Mr. Gazaway argues that the consent obtained from his wife was not valid based on various reasons. He argues the State never demonstrated that Mrs. Gazaway actually knew of her right to refuse the search. Mr. Gazaway points to the inconsistencies in the testimony of Officer Hawkins, who obtained the consent, in the preliminary hearing and suppression hearing. He also points to the fact that Officer Hawkins testified at the preliminary hearing that no oral consent was given. We are satisfied, however, that the consent was valid.

First, Mr. Gazaway has failed to meet his burden to show that his wife did not know of her right to refuse. The only persons who testified on this matter at the preliminary hearing, the suppression hearing, and trial are the officers involved. Although there are inconsistencies between the preliminary hearing and suppression hearing of when, how, and in what form the consent was obtained, there are no inconsistencies when it comes to whether any coercion or intimidation was used to obtain the consent. All officers testified no threats or coercion were used to obtain the consent. Since Mrs. Gazaway did not testify, we have nothing to counter the officers’ testimony.

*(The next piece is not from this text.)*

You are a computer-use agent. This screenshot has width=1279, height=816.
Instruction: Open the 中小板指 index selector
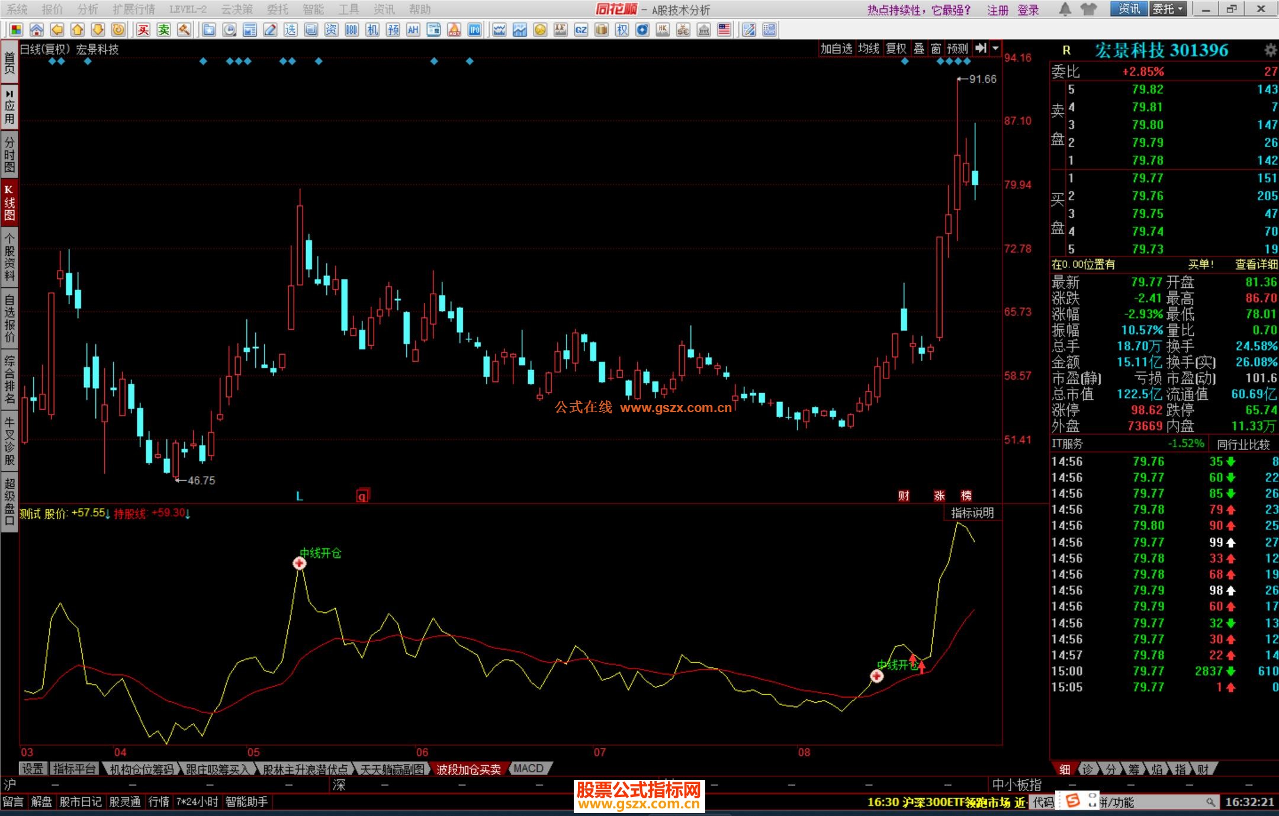[1017, 785]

Second, the written consent of Mrs. Gazaway evidences the fact that her consent was voluntary. She specifically says so in her statement. She signed the statement and there is nothing suggesting that this document was forged or obtained through duress. Furthermore, Officer Palmer signed the same document stating Mrs. Gazaway had written it of her own free will.

Finally, although Officer Hawkins when specifically asked at the preliminary hearing if Mrs. Gazaway had given an oral consent said she had not, he had early in the same testimony, at that same hearing, said that in fact she had. Officer Hawkins’s testimony at the preliminary hearing, suppression hearing, and trial is consistent that an oral consent was given first before the search of the truck. His inconsistencies arise about when the written consent was given and whether or not it was on a pre- printed form. We are satisfied that a valid oral consent was given before the search of the truck and that a valid written consent was given after the search of the truck.

We also find that this was a proper consent given by a third party who possessed common authority, mutual use, and joint control over the truck. Mr. and Mrs. Gazaway are married, Mrs. Gazaway was driving the truck at the time of this incident, and she also referred to the truck as “my truck” in her written consent statement. This assignment of error is without merit.